The Axios chart below, based on the Brookings report, shows the shift between 1979 and 2014 in the share of means-tested social welfare spending among different income groups. The “middle class” group (labeled “all other income groups” in the chart) is defined as the middle 60 percent of the income distribution — for a family of three, that includes those earning between $36,600 and $146,700 in 2014. That group accounted for about 23 percent of all means-tested social welfare spending in 1979 but about 46 percent in 2014, roughly matching the spending for the poorest 20 percent of families.
The means-tested outlays include:
- Medicaid
- low-income subsidies for Medicare Part D prescription drug coverage
- Children’s Health Insurance Program (CHIP)
- food stamps (Supplemental Nutrition Assistance Program, or SNAP)
- Supplemental Security Income (SSI, administered by Social Security)

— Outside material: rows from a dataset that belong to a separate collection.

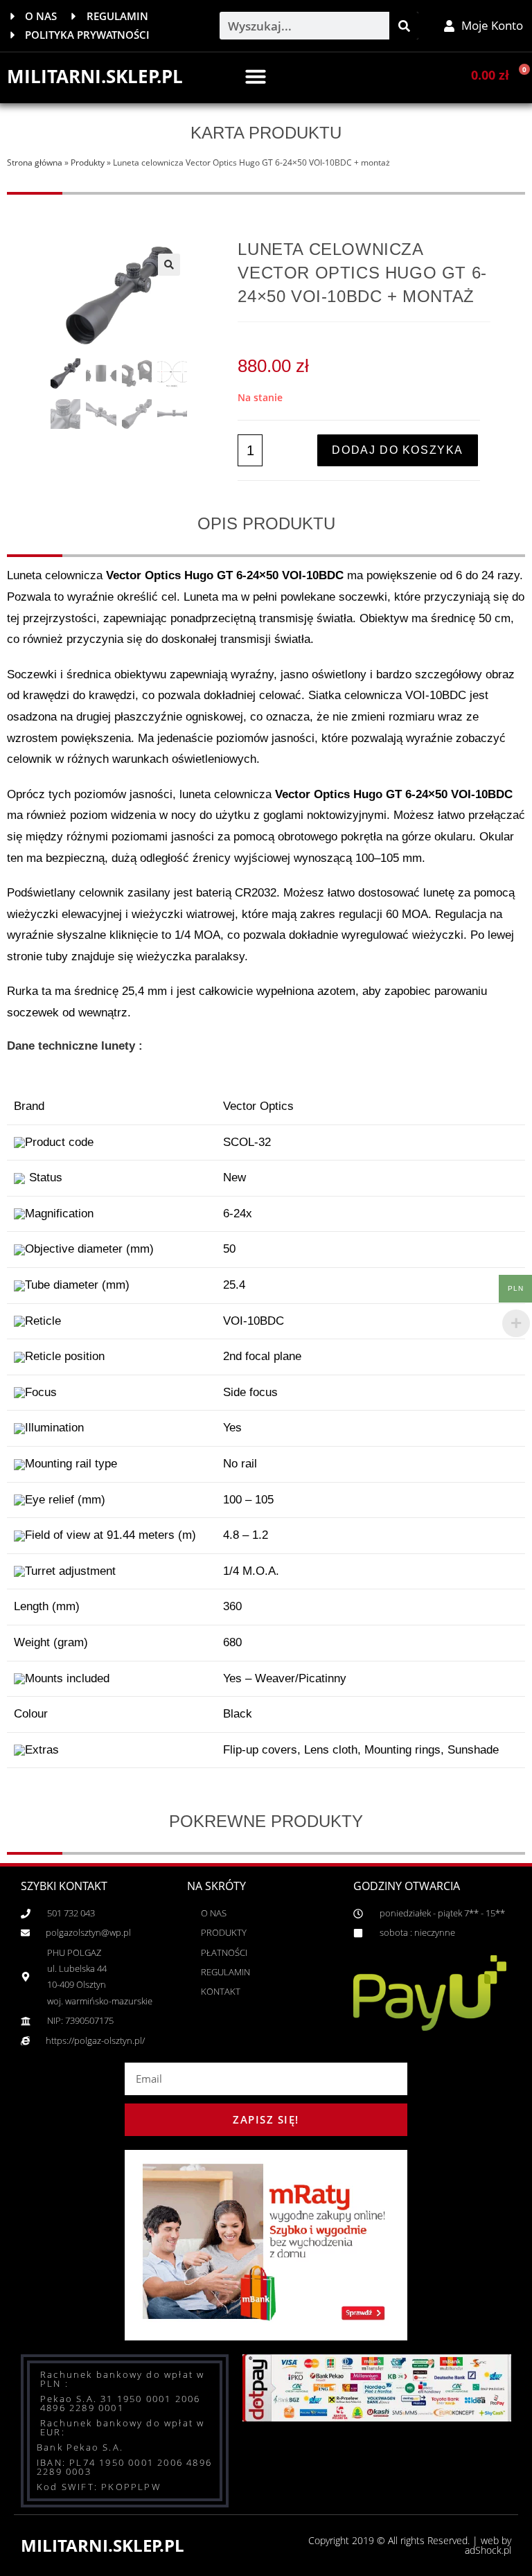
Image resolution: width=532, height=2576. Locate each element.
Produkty (88, 162)
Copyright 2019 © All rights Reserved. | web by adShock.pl (409, 2545)
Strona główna (34, 162)
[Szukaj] (403, 25)
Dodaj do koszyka (397, 450)
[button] (255, 76)
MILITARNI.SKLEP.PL (95, 76)
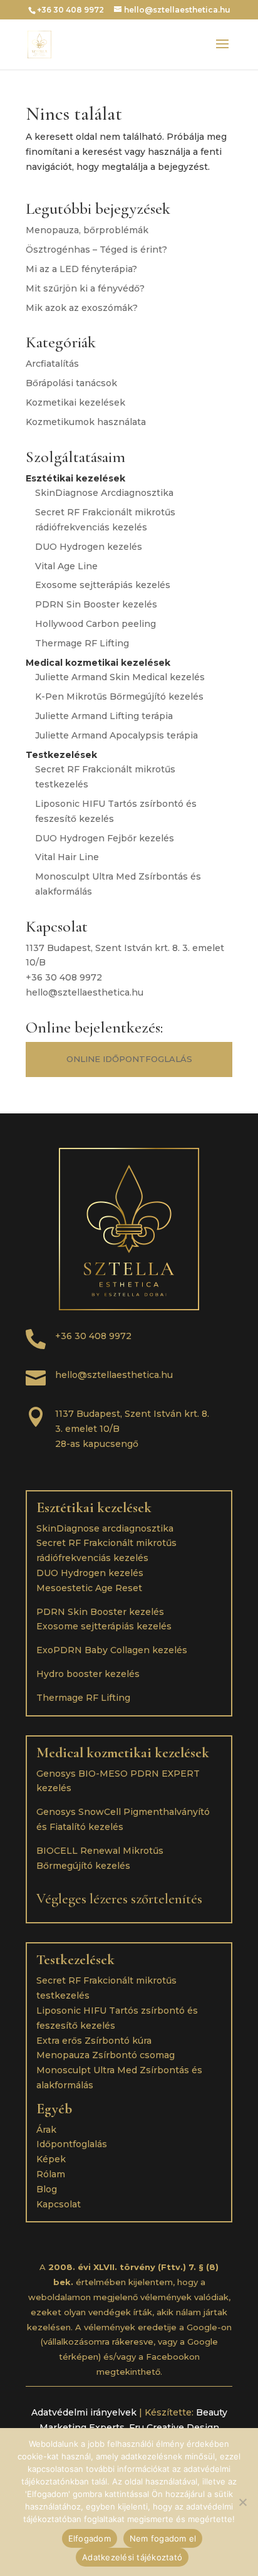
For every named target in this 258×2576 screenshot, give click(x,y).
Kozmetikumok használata (86, 422)
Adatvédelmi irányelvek (84, 2412)
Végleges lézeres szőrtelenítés (119, 1899)
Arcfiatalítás (52, 363)
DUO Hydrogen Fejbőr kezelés (104, 838)
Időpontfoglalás (71, 2144)
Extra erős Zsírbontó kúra (94, 2040)
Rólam (50, 2174)
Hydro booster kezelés (88, 1674)
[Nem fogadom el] (242, 2502)
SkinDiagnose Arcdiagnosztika (104, 492)
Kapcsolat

- Temporary Assistance for Needy Families (formerly called Aid to Families with Dependent Children)
- cost-sharing reduction payments (created by the Affordable Care Act)

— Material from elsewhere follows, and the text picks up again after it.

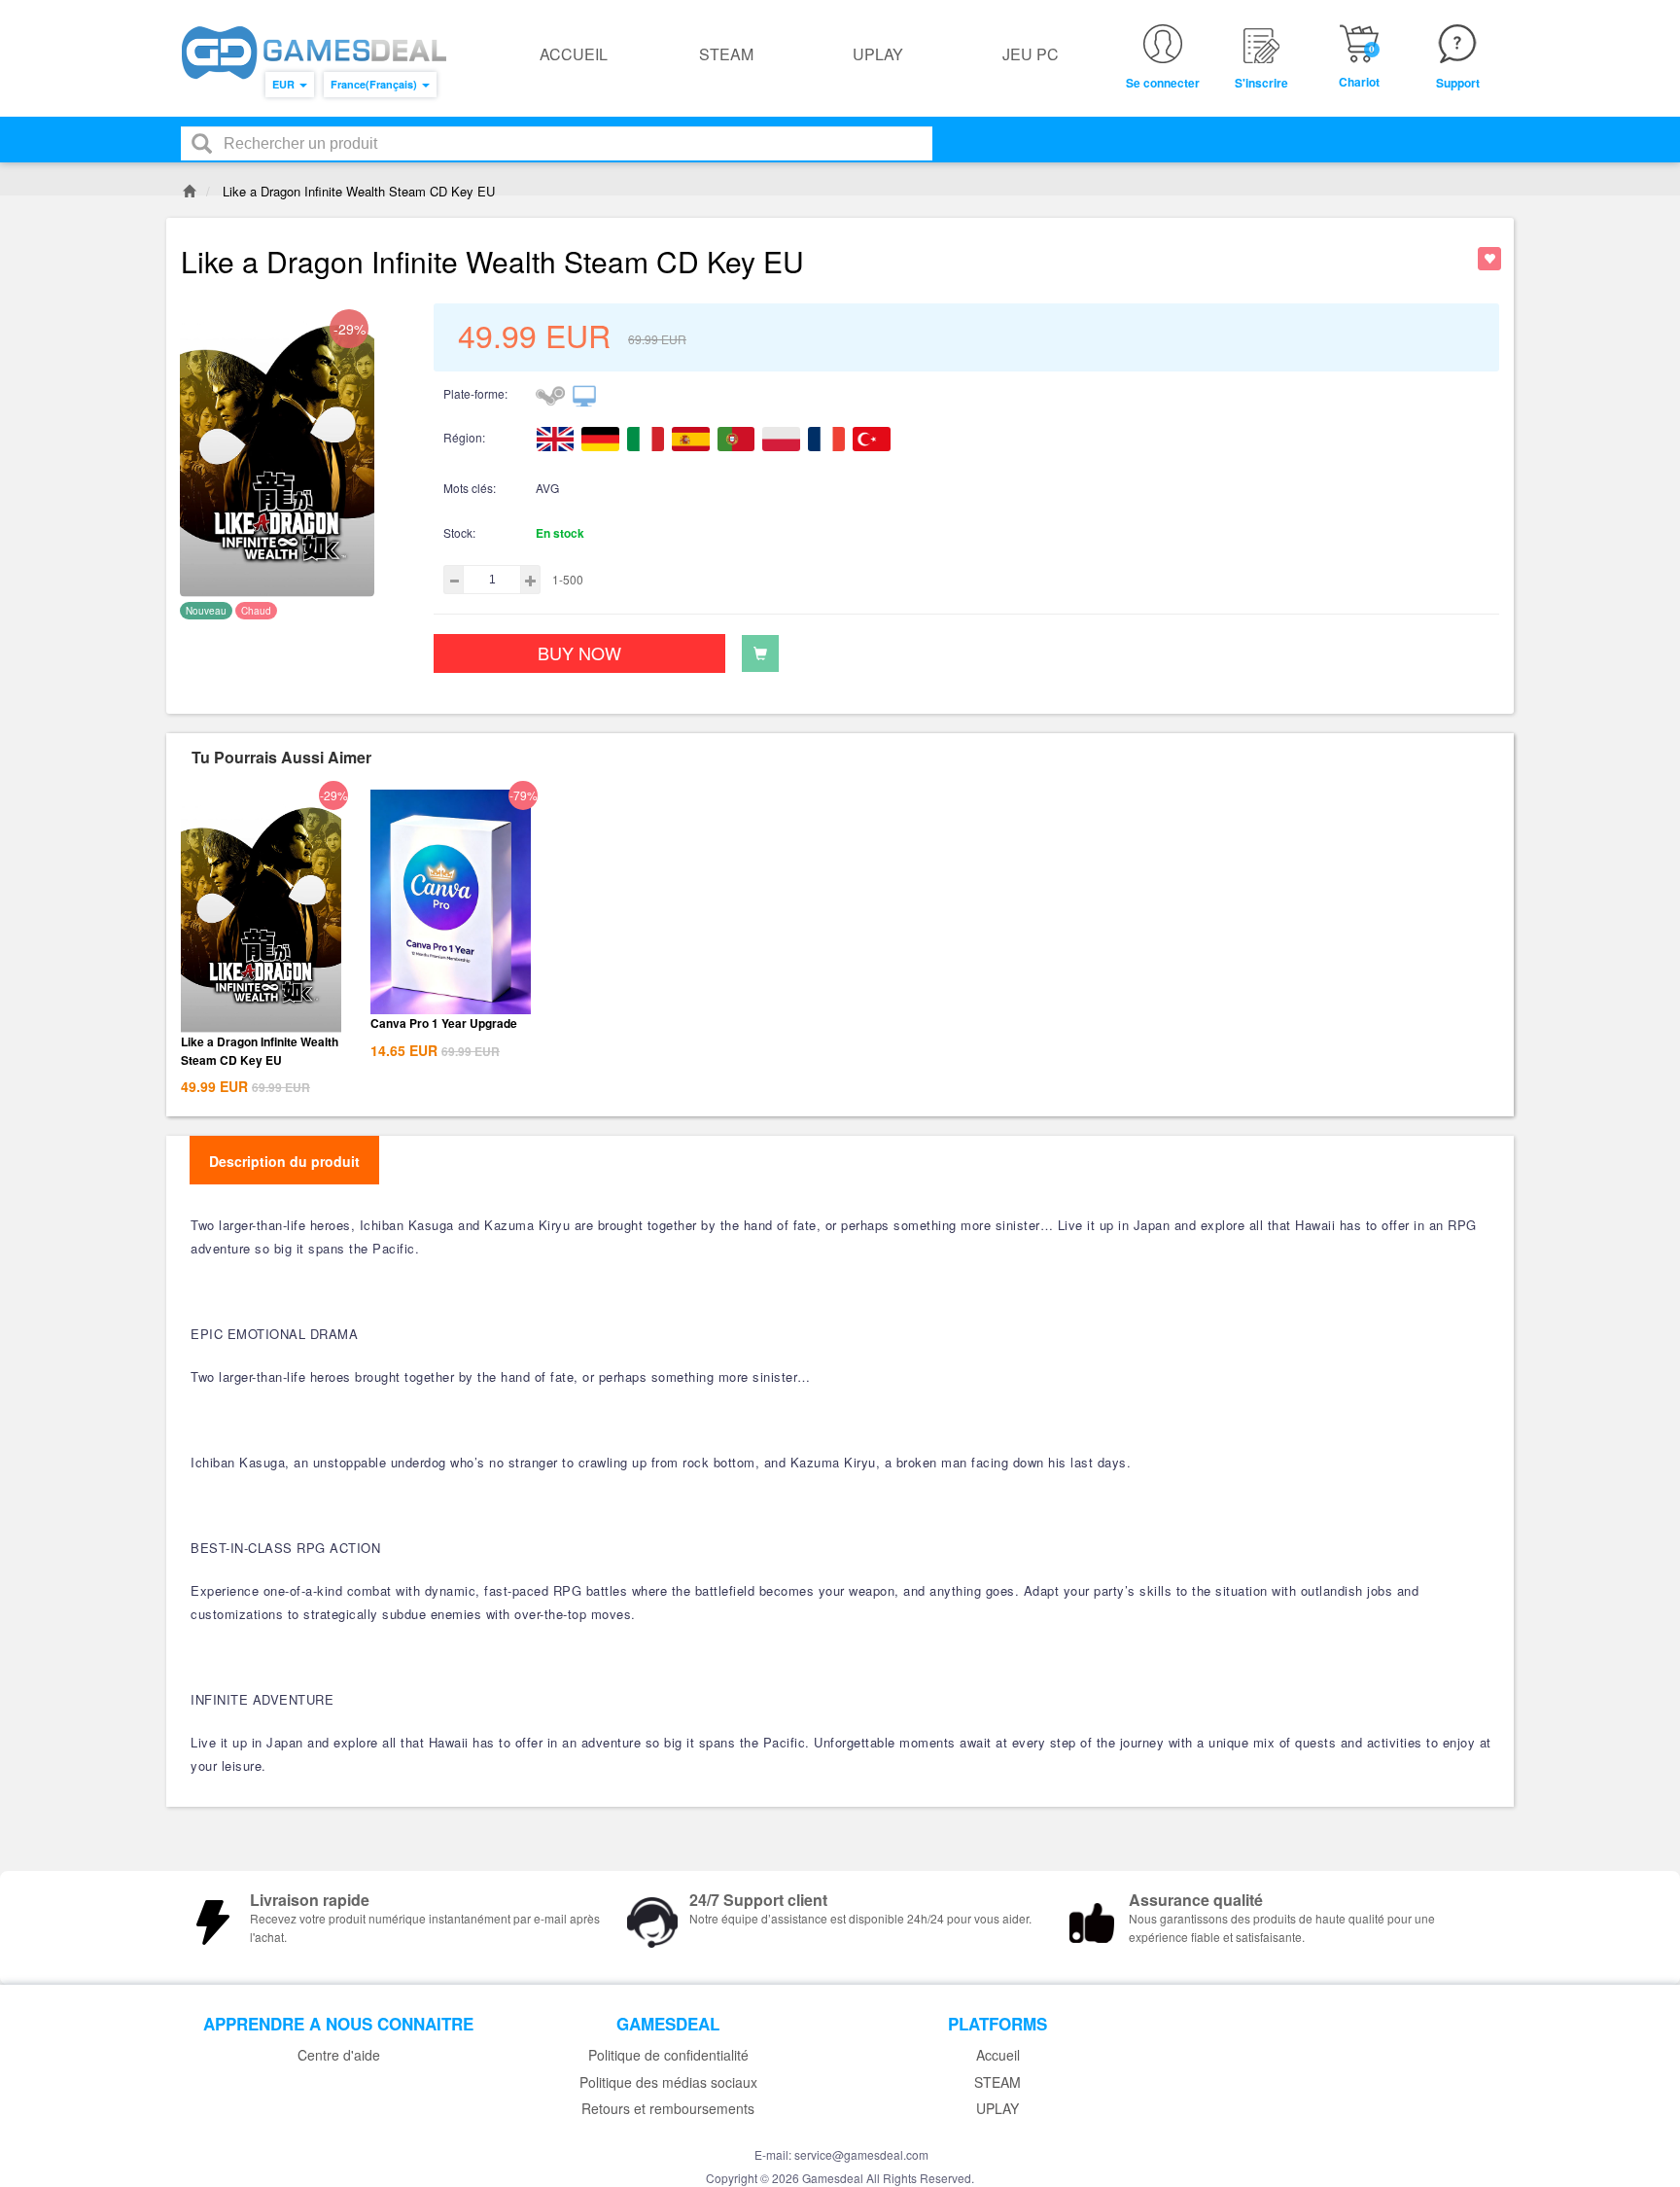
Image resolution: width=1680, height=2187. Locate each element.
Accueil (574, 54)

- child nutrition programs
- Low Income Home Energy Assistance Program
- state and local assistance programs.
The biggest increase in spending share was seen in what the authors call the lower-middle class — families between 13 percent and 26 percent in the income distribution. But all middle-class income groups saw a rough doubling of their share of spending, and by 2014, $1 out of every $7 spent on means-tested programs was received by a middle-class family.
Two of the big drivers in the increase, authors Richard V. Reeves and Christopher Pulliam found, have been Medicaid and food stamps. Families in the bottom 20 percent of the income distribution accounted for a substantial majority (71 percent) of Medicaid spending in 1979, but by 2014 accounted for a bit less than half — meaning that most Medicaid spending now goes to families in the top 80 percent of the income distribution.
Age is another key factor. Examining just households headed by someone 65 or older, the authors found that “the middle class now takes up nearly 60 percent of the means-tested transfer pie—three times more than they did in 1979.” Rising health care costs play a big role, with Medicaid and subsidies for Medicare Part D accounting for much of the increased spending.
Overall, the report highlights the increasing importance of transfer payments to middle-class households. “Safety net benefits have steadily grown as a proportion of income (after taxes and transfers) not only for the poorest, but for middle-income households too,” the authors concluded.